» Source records
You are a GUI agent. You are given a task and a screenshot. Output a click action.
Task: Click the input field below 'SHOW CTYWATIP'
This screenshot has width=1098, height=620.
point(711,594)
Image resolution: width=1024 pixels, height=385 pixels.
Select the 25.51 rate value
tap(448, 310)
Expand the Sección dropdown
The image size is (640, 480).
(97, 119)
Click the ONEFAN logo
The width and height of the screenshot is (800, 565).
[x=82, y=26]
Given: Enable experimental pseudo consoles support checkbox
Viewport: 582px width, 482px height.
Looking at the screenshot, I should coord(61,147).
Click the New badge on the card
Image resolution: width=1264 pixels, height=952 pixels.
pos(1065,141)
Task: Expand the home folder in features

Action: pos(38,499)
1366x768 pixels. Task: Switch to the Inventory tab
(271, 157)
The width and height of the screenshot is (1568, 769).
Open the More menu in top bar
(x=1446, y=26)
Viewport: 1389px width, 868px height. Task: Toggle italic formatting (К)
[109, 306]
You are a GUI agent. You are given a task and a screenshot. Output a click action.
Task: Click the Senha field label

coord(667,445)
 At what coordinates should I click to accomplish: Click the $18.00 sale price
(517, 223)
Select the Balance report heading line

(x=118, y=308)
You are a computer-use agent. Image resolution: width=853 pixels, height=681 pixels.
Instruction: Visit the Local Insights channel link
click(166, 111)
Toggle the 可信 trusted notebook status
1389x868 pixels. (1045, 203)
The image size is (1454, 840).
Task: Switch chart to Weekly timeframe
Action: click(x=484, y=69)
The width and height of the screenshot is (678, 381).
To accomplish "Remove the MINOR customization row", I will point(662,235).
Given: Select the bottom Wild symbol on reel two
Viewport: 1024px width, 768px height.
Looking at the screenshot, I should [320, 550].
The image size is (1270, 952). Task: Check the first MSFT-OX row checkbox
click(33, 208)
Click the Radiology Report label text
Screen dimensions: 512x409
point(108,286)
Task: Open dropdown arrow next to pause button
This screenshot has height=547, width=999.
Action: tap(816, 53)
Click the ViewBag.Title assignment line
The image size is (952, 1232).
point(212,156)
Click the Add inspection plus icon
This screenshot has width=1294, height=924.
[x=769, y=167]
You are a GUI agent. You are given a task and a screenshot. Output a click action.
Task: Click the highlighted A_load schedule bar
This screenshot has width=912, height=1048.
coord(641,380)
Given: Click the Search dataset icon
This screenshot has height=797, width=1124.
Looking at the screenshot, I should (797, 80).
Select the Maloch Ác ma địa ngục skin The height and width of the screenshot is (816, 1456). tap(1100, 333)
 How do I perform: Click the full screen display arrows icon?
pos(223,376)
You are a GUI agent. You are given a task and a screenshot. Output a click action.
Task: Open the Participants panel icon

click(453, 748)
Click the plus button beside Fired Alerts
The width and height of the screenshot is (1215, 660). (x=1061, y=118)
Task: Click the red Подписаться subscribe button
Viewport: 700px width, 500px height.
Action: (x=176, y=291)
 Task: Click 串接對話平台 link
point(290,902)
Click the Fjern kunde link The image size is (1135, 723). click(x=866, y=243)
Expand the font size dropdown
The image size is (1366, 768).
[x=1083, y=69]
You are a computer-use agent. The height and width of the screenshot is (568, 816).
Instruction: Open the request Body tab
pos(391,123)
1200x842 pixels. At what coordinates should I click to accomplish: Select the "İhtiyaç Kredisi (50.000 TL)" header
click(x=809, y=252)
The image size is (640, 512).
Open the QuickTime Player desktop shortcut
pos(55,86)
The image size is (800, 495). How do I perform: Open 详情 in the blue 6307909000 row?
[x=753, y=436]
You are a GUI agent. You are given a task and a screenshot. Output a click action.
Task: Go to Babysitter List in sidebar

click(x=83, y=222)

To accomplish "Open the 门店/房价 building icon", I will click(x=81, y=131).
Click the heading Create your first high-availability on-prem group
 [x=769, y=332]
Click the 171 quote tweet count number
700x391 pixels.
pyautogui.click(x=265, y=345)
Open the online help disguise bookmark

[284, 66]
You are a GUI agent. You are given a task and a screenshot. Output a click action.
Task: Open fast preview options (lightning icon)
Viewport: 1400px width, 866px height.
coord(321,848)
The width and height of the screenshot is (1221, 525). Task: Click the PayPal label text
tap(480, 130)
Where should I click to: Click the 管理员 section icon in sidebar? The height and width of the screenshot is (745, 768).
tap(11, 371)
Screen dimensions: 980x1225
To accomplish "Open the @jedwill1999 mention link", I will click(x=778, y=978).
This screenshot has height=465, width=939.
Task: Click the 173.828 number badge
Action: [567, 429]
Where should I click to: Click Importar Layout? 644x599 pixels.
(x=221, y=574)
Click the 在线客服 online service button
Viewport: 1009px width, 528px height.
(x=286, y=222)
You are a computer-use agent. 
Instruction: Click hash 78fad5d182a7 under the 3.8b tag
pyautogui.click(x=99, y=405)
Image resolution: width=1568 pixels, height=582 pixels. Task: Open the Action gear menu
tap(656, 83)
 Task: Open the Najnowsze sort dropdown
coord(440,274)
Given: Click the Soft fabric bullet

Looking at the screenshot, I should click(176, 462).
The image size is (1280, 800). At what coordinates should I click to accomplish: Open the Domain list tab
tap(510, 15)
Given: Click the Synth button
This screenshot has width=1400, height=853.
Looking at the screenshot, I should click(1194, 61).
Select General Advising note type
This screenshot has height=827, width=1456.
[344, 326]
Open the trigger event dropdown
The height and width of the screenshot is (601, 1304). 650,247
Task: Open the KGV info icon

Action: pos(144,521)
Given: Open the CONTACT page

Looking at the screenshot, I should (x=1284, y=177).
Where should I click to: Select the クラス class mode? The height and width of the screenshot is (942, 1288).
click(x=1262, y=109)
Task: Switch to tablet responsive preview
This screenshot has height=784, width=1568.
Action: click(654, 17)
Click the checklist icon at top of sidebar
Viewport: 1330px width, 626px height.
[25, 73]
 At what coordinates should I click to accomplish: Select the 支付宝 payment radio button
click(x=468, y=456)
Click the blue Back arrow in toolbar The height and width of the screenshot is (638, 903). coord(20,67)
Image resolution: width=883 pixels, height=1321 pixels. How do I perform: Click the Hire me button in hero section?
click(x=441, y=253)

» What is required
Rewrite the items starting with the line that contains "The image size is (1270, 952)." and going on through the line that contains "Action: tap(816, 53)", replacing "pause button" with "play button" and leaving everything else unchanged.

» Solution to this exercise
The image size is (1270, 952). Task: Check the first MSFT-OX row checkbox
click(33, 208)
Click the Radiology Report label text
Screen dimensions: 512x409
point(108,286)
Task: Open dropdown arrow next to play button
This screenshot has height=547, width=999.
Action: tap(816, 53)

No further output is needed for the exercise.